** START AVAILABLE DATA **

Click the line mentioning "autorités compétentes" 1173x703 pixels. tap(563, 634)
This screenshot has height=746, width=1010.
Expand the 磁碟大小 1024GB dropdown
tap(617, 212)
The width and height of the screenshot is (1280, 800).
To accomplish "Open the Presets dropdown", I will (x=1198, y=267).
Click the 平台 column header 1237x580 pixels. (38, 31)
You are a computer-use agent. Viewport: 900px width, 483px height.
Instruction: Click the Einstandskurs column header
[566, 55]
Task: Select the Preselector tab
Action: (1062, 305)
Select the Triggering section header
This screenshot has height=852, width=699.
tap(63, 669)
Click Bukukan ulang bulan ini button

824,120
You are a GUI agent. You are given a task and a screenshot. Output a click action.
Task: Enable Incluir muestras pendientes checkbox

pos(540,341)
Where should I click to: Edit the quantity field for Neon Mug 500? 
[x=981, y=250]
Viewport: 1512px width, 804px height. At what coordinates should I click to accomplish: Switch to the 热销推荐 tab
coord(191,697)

** END AVAILABLE DATA **

**WHAT IS BEING ASKED:** Please return all of the data above line for line, without changing a single character.

**REPLY:**
Click the line mentioning "autorités compétentes" 1173x703 pixels. tap(563, 634)
This screenshot has height=746, width=1010.
Expand the 磁碟大小 1024GB dropdown
tap(617, 212)
The width and height of the screenshot is (1280, 800).
To accomplish "Open the Presets dropdown", I will (x=1198, y=267).
Click the 平台 column header 1237x580 pixels. (38, 31)
You are a computer-use agent. Viewport: 900px width, 483px height.
Instruction: Click the Einstandskurs column header
[566, 55]
Task: Select the Preselector tab
Action: (1062, 305)
Select the Triggering section header
This screenshot has height=852, width=699.
tap(63, 669)
Click Bukukan ulang bulan ini button

824,120
You are a GUI agent. You are given a task and a screenshot. Output a click action.
Task: Enable Incluir muestras pendientes checkbox

pos(540,341)
Where should I click to: Edit the quantity field for Neon Mug 500? 
[x=981, y=250]
Viewport: 1512px width, 804px height. At what coordinates should I click to accomplish: Switch to the 热销推荐 tab
coord(191,697)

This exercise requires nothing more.